Oleh karena itu, jika kita mengakui paksaan sebagai fakta pendidikan, itu bukan karena kita menginginkan paksaan atau menganggap tidak mungkin untuk melakukannya tanpanya, tetapi karena kita ingin menghapusnya dalam segala bentuknya dan tidak hanya dalam bentuk-bentuk tertentu yang kita pikirkan. untuk menghapuskan. Rousseau dan Tolstoy. Bahkan jika Emile dapat diisolasi tidak hanya dari budaya, tetapi juga dari Jean-Jacques sendiri, dia tidak akan menjadi orang bebas, tetapi budak alam di sekitarnya. Justru karena kita memahami paksaan secara lebih luas, kita melihatnya di mana Rousseau dan Tolstoy tidak melihatnya, kita melanjutkan darinya sebagai fakta yang tak terhindarkan, tidak diciptakan oleh orang-orang di sekitar kita dan tidak dapat dibatalkan oleh mereka. Kami lebih musuh paksaan daripada Rousseau dan Tolstoy, dan itulah sebabnya kami melanjutkan dari paksaan, yang harus dihancurkan oleh kepribadian seseorang yang dibesarkan untuk kebebasan. Untuk menembus paksaan, fakta pendidikan yang tak terhindarkan ini, dengan kebebasan sebagai tujuan esensialnya - inilah tugas pendidikan yang sebenarnya. Kebebasan sebagai tugas tidak mengecualikan, tetapi mengandaikan fakta paksaan. Justru karena penghapusan paksaan adalah tujuan esensial pendidikan, paksaan adalah titik awal dari proses pendidikan. Untuk menunjukkan bagaimana setiap tindakan paksaan dapat dan harus diresapi dengan kebebasan, di mana hanya paksaan yang memperoleh makna pedagogisnya yang sebenarnya, akan menjadi pokok pembahasan lebih lanjut.
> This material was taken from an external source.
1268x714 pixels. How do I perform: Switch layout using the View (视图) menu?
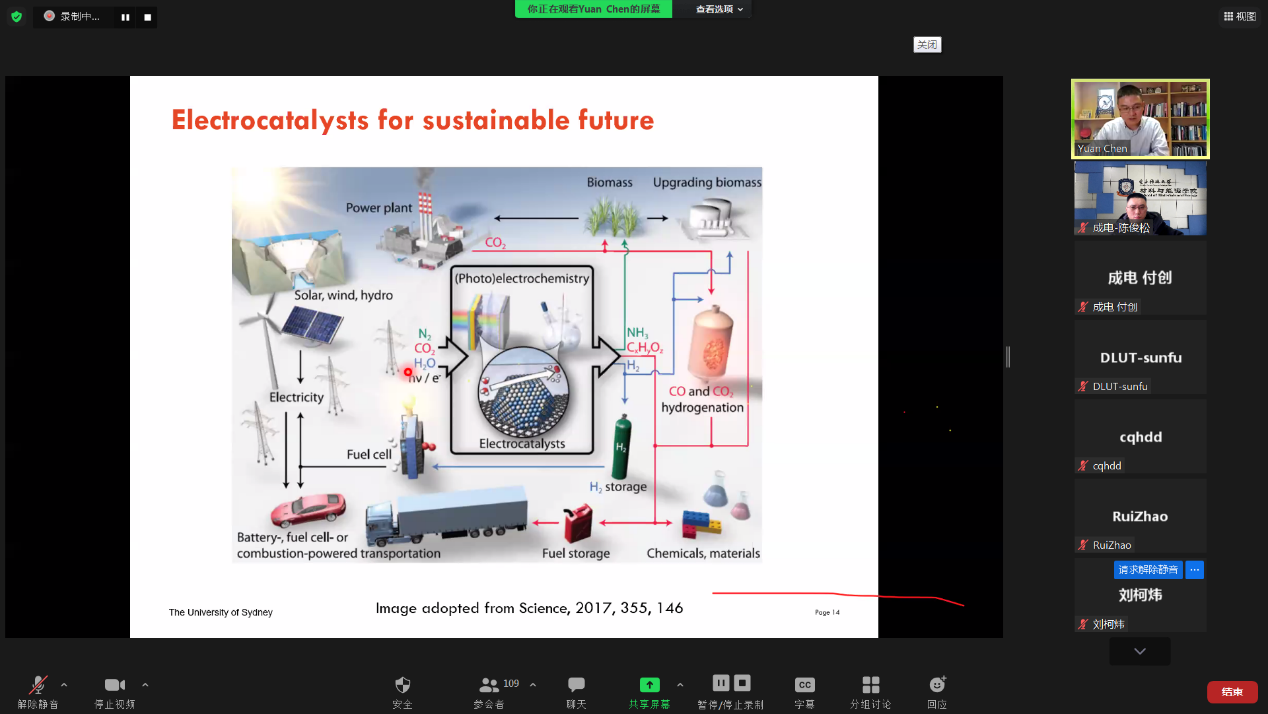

Lalu, apa yang kita maksud dengan «pendidikan paksa»? Apakah ini berarti bahwa kritik terhadap pendidikan "positif", prematur, dan sekolah yang melanggar kepribadian seorang anak adalah sia-sia, dan tidak ada yang bisa kita pelajari dari Rousseau dan Tolstoy? Tentu saja tidak. Cita-cita pendidikan gratis pada bagian kritisnya adalah tidak pudar, pemikiran pedagogis telah diperbarui dan akan selalu diperbarui olehnya, dan kami mulai dengan menghadirkan cita-cita ini bukan demi kritik, yang selalu mudah, tetapi karena. kami yakin bahwa cita-cita ini harus dilalui. Seorang guru yang belum mengalami pesona cita-cita ini, yang, tanpa memikirkannya sampai akhir, sebelumnya, seperti orang tua, sudah mengetahui semua kekurangannya, bukanlah guru sejati. Setelah Rousseau dan Tolstoy, tidak mungkin lagi berdiri untuk wajib belajar, dan tidak mungkin untuk tidak melihat semua kebohongan pemaksaan dipisahkan dari kebebasan. Terpaksa oleh kebutuhan alam, pendidikan harus bebas sesuai dengan tugas yang diemban di dalamnya.